Si prevede che le domande saranno parecchie e quindi si è optato per un criterio di priorità, nel senso, per esempio, di privilegiare famiglie con entrambi i genitori impegnati nel lavoro oppure quelle formate da un solo genitore o che non abbiano la possibilità dello smart-working (possibile anche dal centro estivo).

I gestori dei centri estivi dovranno comunicare con anticipo i tempi e i modi per le iscrizioni.

Distanziamento fisico

Regola capitale, come s’è anticipato, è il distanziamento fisico: sarà quindi fondamentale “l’organizzazione in piccoli gruppi” e in spazi diversificati per lo svolgimento delle varie attività di gioco e svago.

Circa il rapporto numerico adulti-bambini, le linee guida distinguono vari casi: per i bambini dai 3 ai 5 anni dovrà esserci un adulto ogni 5 bambini; per quelli dai 6 agli 11 anni un adulto ogni 7; per gli adolescenti tra i 12 e i 17 anni), un adulto ogni 10 ragazzi.

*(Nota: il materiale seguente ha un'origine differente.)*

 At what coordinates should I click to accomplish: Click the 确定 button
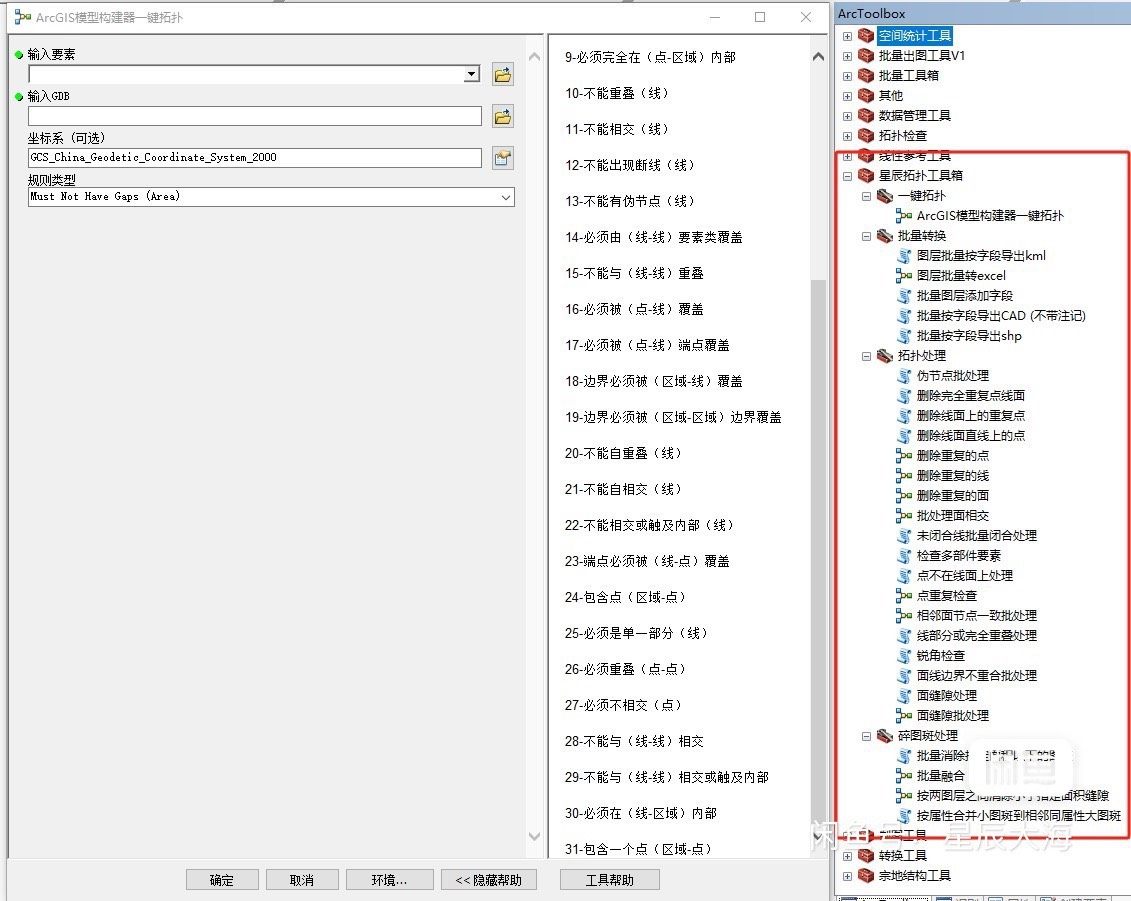tap(221, 880)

Obbligatori, ovviamente, l’uso delle mascherine e la pulizia di tutte le superfici e dei bagni dopo ogni utilizzo, e in più una disinfezione giornaliera.

Come si vede si tratta di prescrizioni particolarmente impegnative e anche pesanti dal punto di vista economico, perché possono comportare la necessità di assumere personale aggiuntivo.

A queste condizioni, resta da vedere se i centri estivi avranno convenienza a riaprire.